In 1980, the first edition was presented. With my usual vigor I devoured the text, underlining every word and writing commentary in the margins. Without thinking of all that has transpired in the last 11 years, my first thought was that little more could be added to what had already been written in the first edition. Wrong.

The second edition is bigger in every way; it has to be to accommodate the plethora of new information that is constantly being produced.

The text is divided into four sections and 32 chapters. Section I is concerned with the history, philosophy, and sociology of chiropractic; Section II addresses the physiological and biomechanical principles of the practice of chiropractic; Section III is on spinal analysis and diagnostic methods; and Section IV covers chiropractic care.

As editor, Dr. Haldeman has gathered some of the more erudite authors in the fields of neurology, physiology, biomechanics, and chiropractic and put them in a volume that challenges the possibility of amelioration.

It's impossible to choose any portion of this volume as setting the criteria for the rest. However, the most important aspect to me, personally, is that I find text that addresses the relevance of the somato/visceral reflex to the practice of chiropractic. It's incomprehensible to me that there are some within the profession who are content to be musculoskeletal technicians instead of physicians. They would abrogate the foundation of chiropractic, while the osteopaths promulgate the somato/visceral, viscero/somatic reflex as a basic tenet of their philosophy and practice.
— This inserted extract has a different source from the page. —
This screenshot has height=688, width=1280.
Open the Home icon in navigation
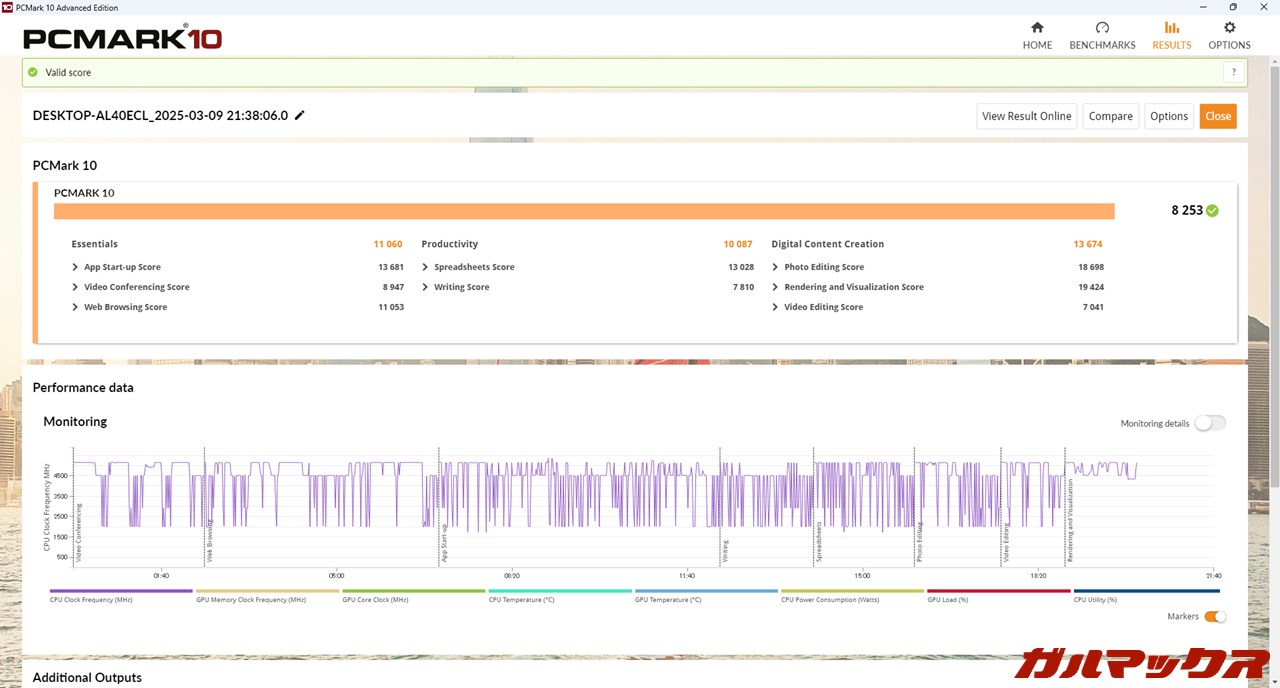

With this in mind, I usually invade a volume with a bias and consequent search for material germane to my interests. This resulted in my reading Chapter 7 on the physiology of nerve compression; Chapter 8 on spinal reflex physiology; Chapter 9 on the clinical investigations of reflex function; Chapter 10 on the systemic effects of spinal lesions; and Chapter 24 on the effectiveness of spinal manipulation and adjustments -- before reading any other parts. Satisfied that the subject of somato/visceral reflexes had been properly covered, I moved with ease through the rest of the text.

To study this book is to delight in the intellect of every chiropractor -- straight, curved, round or square. There is something for us all. It begins by covering the history of spinal manipulation before the emergence of chiropractic and then into the history of chiropractic itself. The chapters on the neurophysiology of spinal pain, the pathophysiology of the intervertebral disc, and Dr. John Triano's fascinating treatise on the interaction of spinal biomechanics and physiology are particularly noteworthy.

Everything seems to be in the book -- Dr. L. John Faye on motion palpation; Dr. William Meeker on soft tissue and non-force techniques; chapters on radiology; high velocity thrust adjustments; examination procedures; complications of manipulation therapy; instrumentation; anatomy; and philosophy. There's something for all of us -- all integrated with incomparable illustrations, graphs, and production values that make this a creation of extraordinary value.

"All" should mean not only chiropractors but the other healing disciplines. By all means get a copy for yourself, but get others for the cooperative neurologist, medical orthopedist, or for any professional whom you might feel should learn more about what we do and why. The publication of Principles and Practice of Chiropractic is an event the chiropractic profession can be proud of and be shared with others for the benefit of the reader and the patients we all endeavor to serve.